Showing posts with label France. Show all posts
Showing posts with label France. Show all posts

Wednesday, January 17, 2018

Caribbean Vacation Map

The third map I'll feature here (though I don't think it's the third I ever bought) is of the Lesser Antilles and it's one of C.S. Hammond's.


I know the image quality here isn't the best. Perhaps I can try again later and update this post.

The map is not the most beautiful I own. I bought it mostly as a souvenir of a cruise I was on that stopped in Puerto Rico, or as this map says "Porto Rico".

The map is a fun one to me. It offers that snapshot of history I love, showing places which are currently sovereign states as colonies, unusual spellings and a case where the map spills outside it's own borders, as does Trinidad and Tobago.

Originally, I thought that the map was cut out of an older magazine, based on the paper and because it's not a full page, just an imperfectly cut out map. After researching the information in the map legend though, I believe it almost certainly came from an atlas.


The problem with this legend, and the mystery of this map is that it doesn't give me a year. I know Hammond began publishing maps in 1900. This map, came in a folder upon which the seller had jotted down circa 1910. So-far, so good. Only, just because a vendor says a thing, does not make it true. Especially this person, who was a general antiques dealers and had no maps other than this one. (By the way, I paid nowhere near the price listed under the date).

My first search ended up at David Rumsey (as do all searches for antique maps). He has a map that's nearly identical to mine, but published in 1948.


If you take a look at his site, you'll see that the map is very similar to mine, but zoom in on Porto Rico. The map on Rumsey's site lists the island as Puerto Rico. So these maps are not the same, and given that Puerto Rico replaced Porto Rico, I think I'm safe to assume that my map predates 1948. See, for example, this website (which I have nothing to do with) selling a different Hammond map of Porto Rico from 1910 with the same spelling as mine.

Then I came across a fabulous site for maps of the Caribbean called Caribmap. They have a map, produced by Hammond, very similar to mine from "the New World Loose Leaf Atlas" published in 1931. Take a look at it here. It's hard to spot any differences. The only one that jumped at me is not part of the map itself, but is the note "rb-29" in the bottom left corner. I know my map is poorly cut out, but I think it has enough of a margin that if my map was the same as the Caribmap one, I'd see that annotation.

So again, a map leads me on a little mystery, and I've learned a lot in the search. I know Hammond did publish world atlases circa 1910, but I don't have images of any of them to readily look through. I don't have an answer to this one though, and hopefully, once more, some friendly expert out there can point me in the right direction.

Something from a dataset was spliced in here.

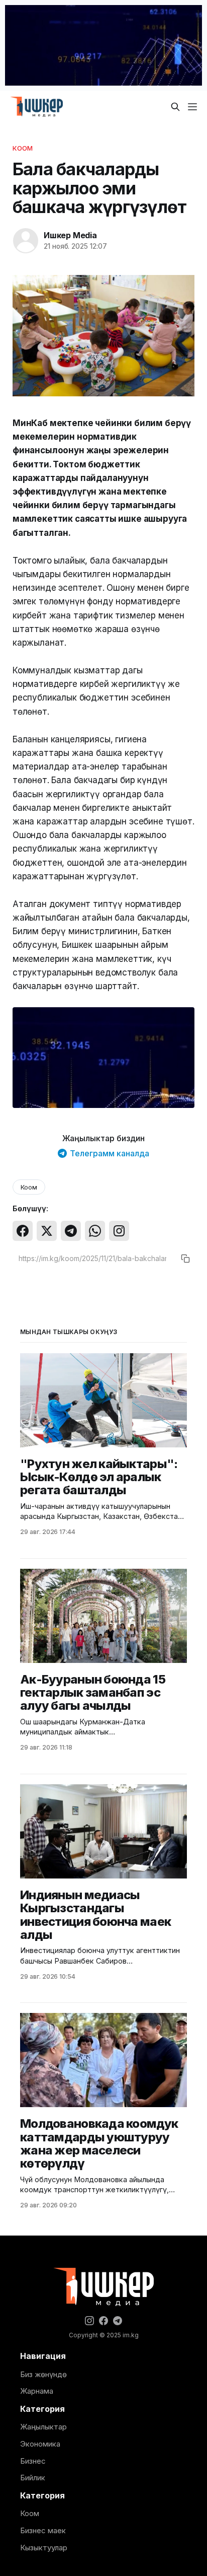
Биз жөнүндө (43, 2374)
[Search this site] (175, 107)
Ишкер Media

Thursday, December 28, 2017

My First Map

If you took a minute to visit my "Why I'm Mappy" page you'll have seen that my first ever antique map purchase was from and is of Paris, though it's actually titled: "Seine".

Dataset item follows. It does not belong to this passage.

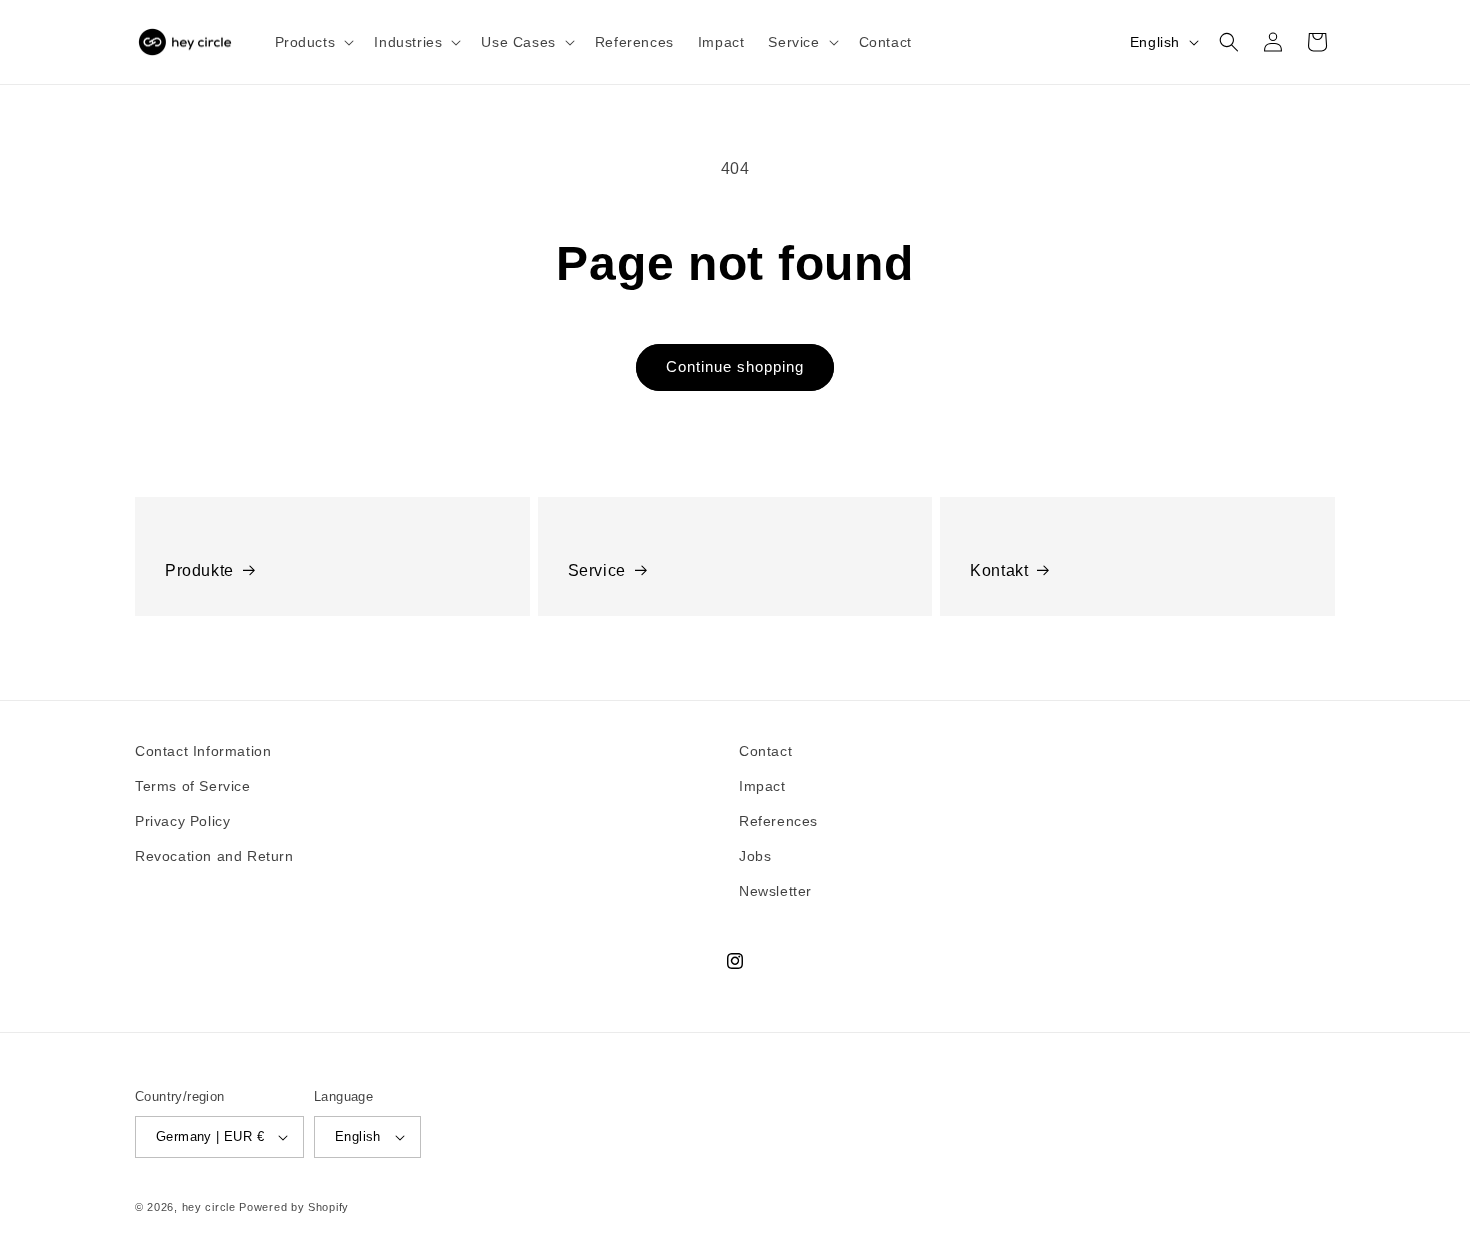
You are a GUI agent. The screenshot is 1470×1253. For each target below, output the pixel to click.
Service (597, 570)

I doubt that this is a particularly rare or valuable map, but I know very little about it, and my normally good online map research skills have come up a bit short.


The map indicates that it's from France's Atlas Departemental, and upon closer look it's clear that this is not really a map of Paris, but really of it's environs.



If you look at the center of the map, what would be the core of Paris, there's very little detail. There are a few clues to the maps age though. The first being the really gorgeous view at the top of the map.

It has images of "les Invalides" and Notre Dame, but not the Eiffel Tower, which was built in the late 1880's. Also, a close look at the map seems to show some rail-lines, which weren't built before the 1830's, so the map is probably somewhere in that range. The map also includes some statistics about Paris, and notes that it's population is 815,000 inhabitants. That helps me date the city too, since Wikipedia suggests that that last time the city had that sized population was around the mid-1830's.
Stats on Paris, showing 815,000 inhabitants

I don't know if this is the prettiest, or most interesting map in my collection, but it has a special place in my heart because it was the one that started it all for me.

Another thing I love about this map is that there are some places where it's been, at least a little, marked-up. It's one of those reminders that this is a piece of history and that I am certainly not the first to have owned it.

A rail-line and some markups

I'd be thrilled to have anyone with any insights tell me more about it.